In a year that was all about COVID-19 and the losses it incurred  — lives, incomes, personal freedom, physical contact and simple handshakes — the development of vaccines for the deadly pandemic stands out as a top scientific and technology discovery of 2020.

By December, several researchers had announced positive results from trials, in record time. The quickest turnaround for a vaccine up to then was in the 1960s, when developers went from viral sampling to approval in four years for mumps immunization, the journal Nature reported. 

Early in the month in Britain and the U.S., shipments began of coronavirus vaccine vials made by pharmaceutical giant Pfizer and the German firm BioNTech. On Dec. 18, the Food and Drug Administration gave emergency approval to Moderna's vaccine for people 18 and over. In a public show of support, Dr. Anthony Fauci, the nation's top epidemiologist, got the Moderna immunization along with other health officials in a press conference just days before Christmas.

Other notable science and technology discoveries this year:

Humans May Have Arrived in the Americas Thousands of Years Earlier Than Previously Thought

Autonomous University of Zacatecas

Archaeologists led by Ciprian Ardelean of Mexico's Autonomous University of Zacatecas, discovered tools that suggested humans arrived in the Americas some 30,000 years ago, during the ice age.
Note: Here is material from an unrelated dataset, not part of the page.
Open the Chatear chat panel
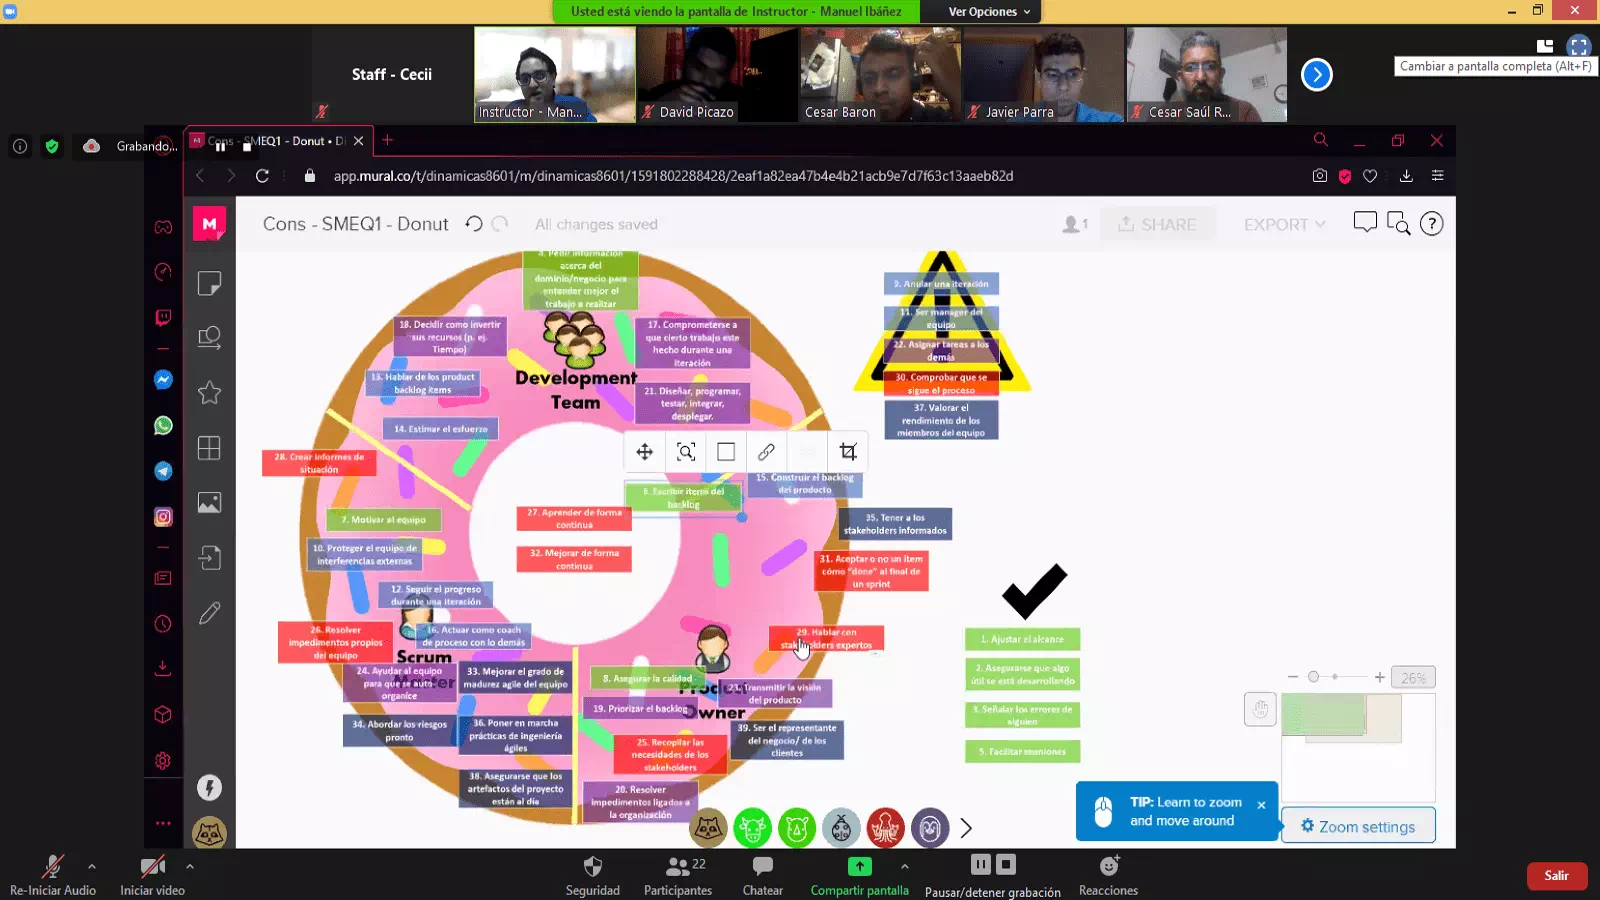Screen dimensions: 1600x900 (762, 874)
A study published in July was considered controversial by some scientists who maintain humans migrated to the area not more than 15,000 to 16,000 years ago.

SpaceX Launches First Full NASA Crew to the International Space Station, With a Famous Stowaway

CBS News

In November, the first operational flight for SpaceX's Crew Dragon spacecraft landed at the International Space Station as part of NASA's commercial crew mission. 

The launch marks the second-ever crewed mission for Elon Musk's SpaceX, and the first operational flight as part of NASA's commercial crew mission. Along for the ride was a stuffed Baby Yoda toy, whose arrival sparked an outpouring of online love on social media. "It's been a tough year. And the fact that … SpaceX and NASA were able to get our spacecraft ready to go, the rocket ready to go, throughout this year, throughout the pandemic, and all of that — we were inspired by everybody's effort," said astronaut Mike Hopkins at a news conference before the historic flight.

Artificial Intelligence Increases Detection of Breast and Prostate Cancer

Google

In January, a study published in Nature showed Google’s DeepMind Artificial Intelligence system was more successful than six radiologists in spotting abnormalities in mammograms of nearly 29,000 women. In the published research, the AI system reduced false positives by 5.7%. False positives and negatives are recurrent problems in mammogram readings, leading to unnecessary invasive treatments and delayed treatments, health experts say. Another study in July at the University of Pittsburgh developed an AI program to detect prostate cancer in tissue slides. The program also demonstrated 97% specificity at detecting prostate cancer, a significant increase from current rates. The artificial intelligence inroads are hoped to help in detecting other forms of cancer as well.

Attributing Climate Change to Extreme Weather

Getty

Dramatically improved computer programs helped attribute the role of climate change in 2020's record-setting wildfires and weather events. Researchers now have more information about how climate change affects the frequency, intensity and likelihood of heat waves, fires, droughts, ocean heat waves and intense storms such as hurricanes.

A World Weather Attribution study looked at Australia’s massive bushfires, which burned for nine months before dying out in March, killing at least 34 people and 480 million animals. The research showed that climate change increased conditions that fed the infernos by at least 30%. 

Studies in 2020 also detailed risks to prepare for, such as flooding and droughts, and what to expect as global warming worsens, reported the Massachusetts Institute of Technology, which named climate change attribution one of the top technological breakthroughs of this year.